Usually, technical concepts are abstract, vague, and complex for those who are not directly related to tech.
Storytelling comprises of two parts:
i ) — Facts that help you to solidify your arguments and make it easy for your audience to understand what’s going on behind the scenes.
ii ) — Narrative that you present in order to persuade your audience to take action and relate to the things presented in the story to what and how they think
So, it’s really necessary for you to present facts in a way that paints the picture of the solution for the intended segment of stakeholders.
You may have heard the saying that “A picture is worth a thousand words”. This is true. What you can convey to your audience in a lot of words can be said with just a single image in no time.
There are different graphs, figures, and visualizations that can give your audience a better idea of what’s going on in the data, what are the trends, and the general behavior of data.
Sometimes you might miss some useful information while analyzing data or applying different statistical techniques. Here visuals and graphs come into play. They help you to uncover the previously unnoticed areas, aspects, and insights of the data.
Visualizations are actually a chance for you to supplement your story with something that your audience can see but some people also mess it up. For example, if you visualize a lot of variables in one graph, your audience may find it too complex especially in the case of complex graphs. So, it’s always desired to keep visualizations simple and straightforward so that you leverage them to build your narrative.
Statistics can help you a lot in understanding the data and make sense of it. You can then deduce many facts out of that and use them for its better understanding.
Mainly, statistics can be divided into two types: Descriptive and Inferential. Descriptive statistics tries to describe the existing data while inferential statistics give you an overview of the relationship between different features or variables in data.
Usually, descriptive statistics allow us to get information about our immediate or available group of data while inferential statistics allow us to go beyond that using sampling to generalize a population based on one or many samples.
The importance of statistics according to the aspect of storytelling is that it tells you a lot about the data that’s readily available to you and then extend your generalization to the whole population whose properties or features might not be available. You can use this information to tell your audience about different insights found in the data and then base different hypotheses accordingly.
Machine learning models are usually said to be ‘black-box’ models. There is a performance vs. explainability tradeoff if you have worked with some advanced models. Linear models like linear, logistic regression and tree-based models are easy to explain while non-linear models are difficult to interpret and explain.

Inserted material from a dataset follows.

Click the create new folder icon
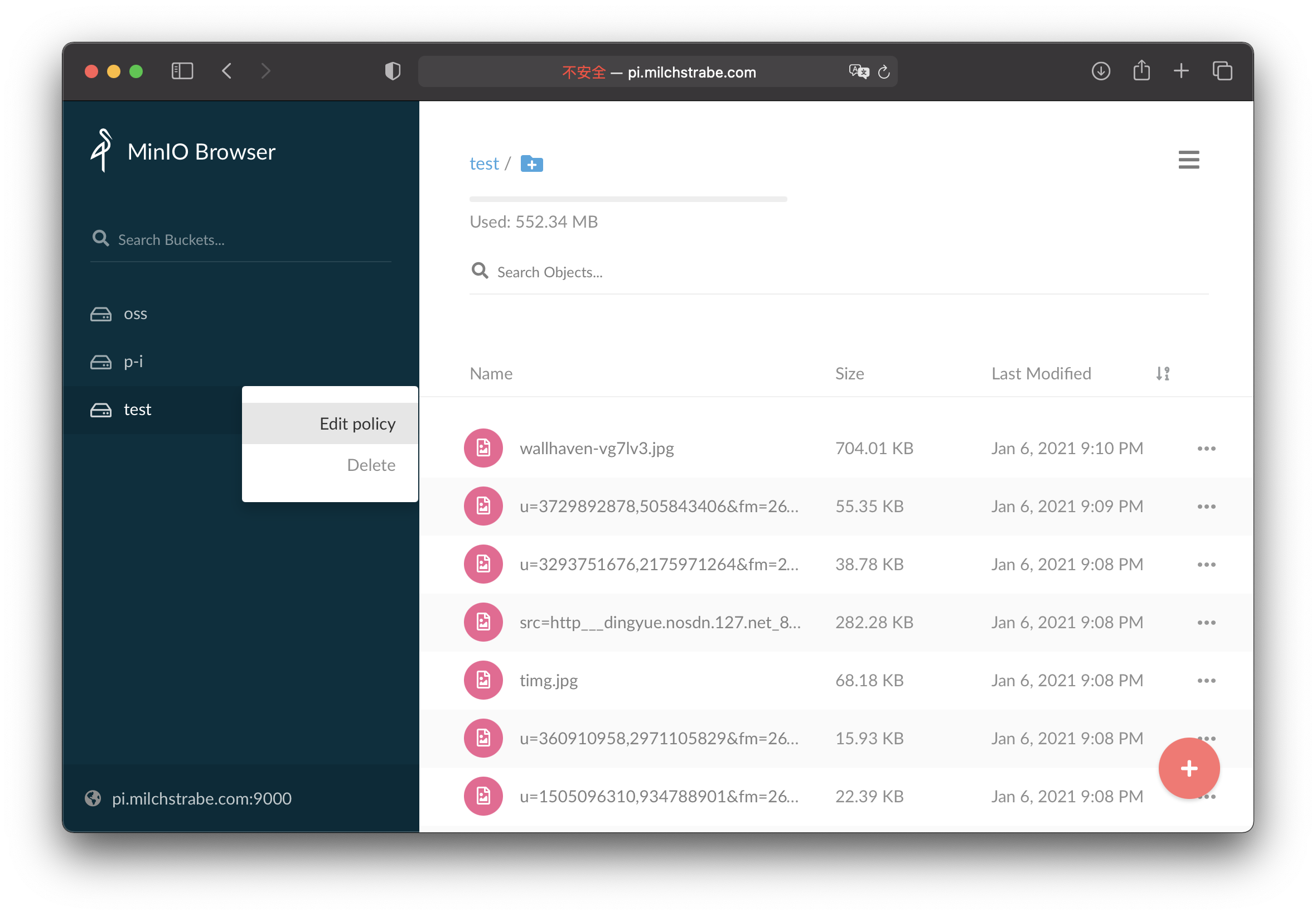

In the real world, no one would like to employ or use something which they don’t understand. Also, in some areas like banking, insurance, and medicine there are regulatory requirements for processes to be interpretable and explainable. Another aspect of explainability is the ultimate trust of different stakeholders. Everyone knows that if we have a good idea of how something works, it helps us to be confident to use and trust it.
The same goes for the machine learning models. People would be more interested in the techniques that make sense to them.
There are various techniques to interpret machine learning models. Some of the existing techniques are related to statistical inference that can help us in identifying key features and derive meaningful representations from our data.